Most insurance plans cover influenza vaccine.  If you have insurance, your insurance plan will be billed.  You will receive a billing statement from Park Nicollet if your insurance plan does not pay for the vaccine in its entirety.  Park Nicollet participates in the Minnesota Vaccines for Children program. Children who do not have health insurance receive influenza vaccine free at Park Nicollet through this program. If you are an adult without health insurance and would like to pay out-of-pocket, you will be billed.

Influenza vaccine myths and facts

Myth: If you're healthy, you won't get influenza

  • The Centers for Disease Control and Prevention (CDC) recommends influenza vaccine for everyone 6 months and older, not just for people whoa re older or have chronic illnesses. 
  • Anyone can get influenza, even healthy, strong young people. Influenza can be very serious and even cause death. 
  • Some people infected with influenza experience mild or no symptoms. You could infect other people and not know it. Older adults and people with chronic diseases or weakened immune systems are especially at risk. 
  • You can spread influenza and infect others one day before your influenza symptoms develop and up to five days after symptoms appear.
  • Influenza viruses can travel six feet when you sneeze or cough. Or if someone touches a surface you have touched, that person can get sick. 

Myth: Influenza vaccine doesn't work

  • Influenza vaccine is not 100 percent effective. Some people who get immunized still get influenza.

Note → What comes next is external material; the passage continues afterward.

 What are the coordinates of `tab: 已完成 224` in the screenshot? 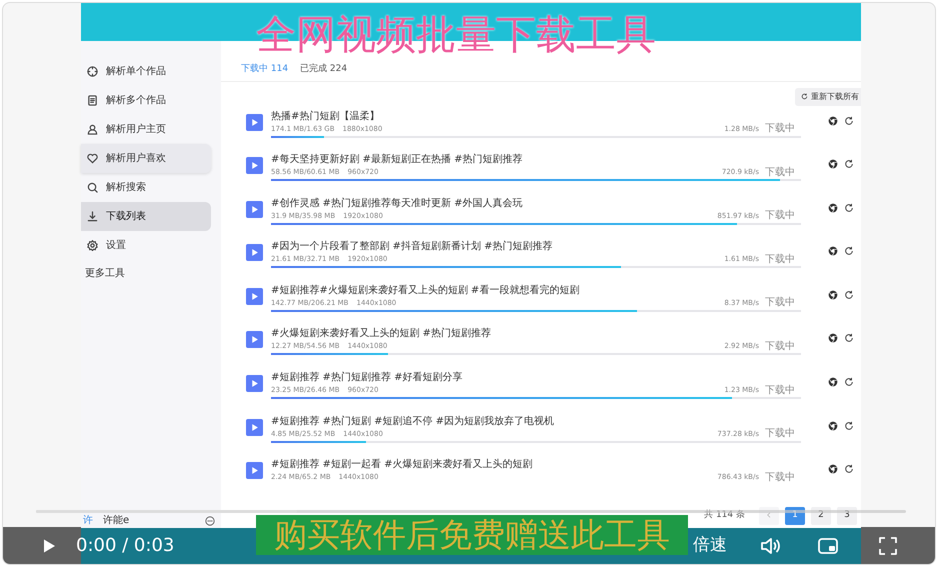 It's located at (324, 70).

Typically, though, the illness is milder. 
  • The most effective strategy for protecting yourself and others from influenza is immunization.
  • The influenza vaccine works best in younger, healthy individuals.
  • Older adults and people with chronic diseases or weakened immune systems typically do not respond as well to the vaccine and are at increased risk for serious complications. So people who live with or care for individuals at increased risk need to get immunized to protect them.
  • Getting immunized is not just about you. It is about protecting other people, too. 

Myth: Influenza vaccine causes side effects

  • Over the last 50 years, injectable influenza vaccines (the shots) have had very good safety records. Hundreds of millions of people in the United States have safely received influenza vaccines. 
  • The injectable influenza vaccine (the shot) that Park Nicollet usually administers does not contain the preservative thimerosal. 
  • Serious side effects are extremely rare.
  • Mild side effects from the injectable vaccine include: soreness at injection site, mild fever, and muscle aches. 
  • Mild side effects from the intranasal (sprayed into the nose) vaccine include: runny nose, headache, sore throat, cough. 

Myth: You can get the flu from the vaccine

  • Influenza vaccines cannot cause influenza because the viruses are killed or weakened
  • People mistakenly think they got the flu from the vaccine, when in fact they may have been exposed to influenza viruses before they were vaccinated.
  • People often think any illness with fever, cold symptoms, vomiting and diarrhea is the flu.